The G70 feels clearly rear-wheel drive, and with the power levels on offer in our version magnifies it so.
Whether it's a big roll-on acceleration event or a cheeky attempt to exit a side street quickly, expect some pivoting and movement from the rear axle. I've not yet turned traction control off, nor ever plan to on public roads, so I'm speaking to this point with all nanny-aids in full force.
Genesis, and its local ride and handling team, has done a fantastic job with its chassis calibration.
To draw comparison to more modern metal, I'd say you'd have to shop it against an Alfa Romeo Giulia in terms of outright feel.
Speaking of which, that's another car that also channels old BMW 5 Series vibes. Or to those who are unaware, benchmark rear-wheel-drive sedan vibes.
That particular BMW 5 Series still stands up today as one of the best rear-drive sedans of the modern era, so consider it a huge compliment that the Genesis feels in line with such royalty.
Separate from ability, its ride quality also appears to be well sorted. Our car features adaptive suspension; however, the G70 has spent the majority of its loan so far in town on the most comfortable setting.

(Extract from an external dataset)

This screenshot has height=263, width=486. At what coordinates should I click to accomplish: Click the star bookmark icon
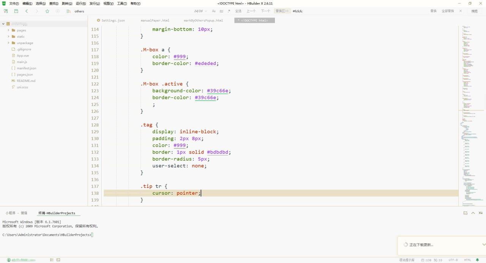(x=47, y=11)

Basic feedback notes that Comfort mode feels soft and not overly stiff or twitchy like certain European equivalents. We're keen to explore more of its temperament in the coming months.

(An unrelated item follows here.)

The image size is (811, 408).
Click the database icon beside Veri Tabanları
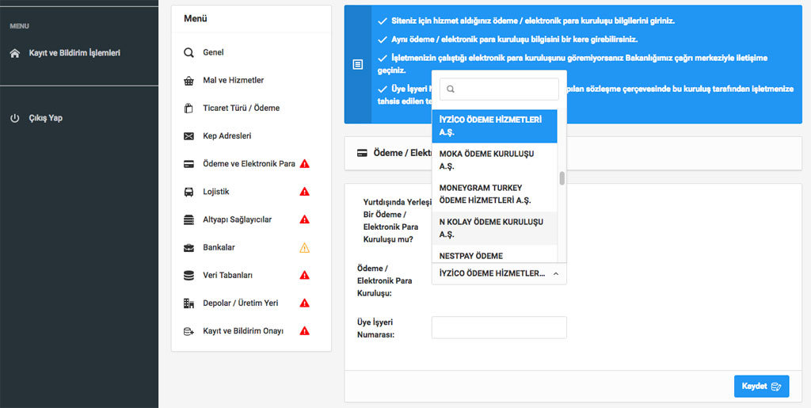(188, 276)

On the inside, it's premium enough. Leather seats are standard, which are quilted and look ornate. Genuine stainless-steel trim can be found on its doors and centre console.
Other areas are not so premium, like the button array under the touchscreen that feels rather i30, the touchscreen itself, in fact, and a rather basic-looking gauge cluster.
It's hit-and-miss inside, and likely an area that premium-sector snobs will rightfully criticise. In such a segment, challengers need to deliver internally, especially when their exterior styling efforts are as convincing as we find here.
Hopefully, the G70 redeems itself with an improvement in quality over its mainstream elder Hyundai.
We had a two-door Hyundai Veloster sports car in for a three-month long-term loan previously, and found its leather seats and interior plastics to have worn more than expected.
Granted, our long-term loans speed up the wear-and-tear process significantly, but I'd still want to see an uptick in this particular area. Stay tuned for feedback.
Another question we want answered is whether a medium-sized sedan is still ergonomically equal to a medium SUV when it comes to family duties?
I'll save things for a holistic update later, but peering into the second row, it doesn't look favourable. I barely fit behind my own driving position, which isn't good. However, not a make-or-break considering babies and young adults are a lot shorter than I am.
As you may be, too, for that matter. More on that later.
So, aside comparisons to Europeans, comparisons to SUVs, picking apart its driveline, and seeing whether it'll cut the mustard for a family car, what else would you like us to find out?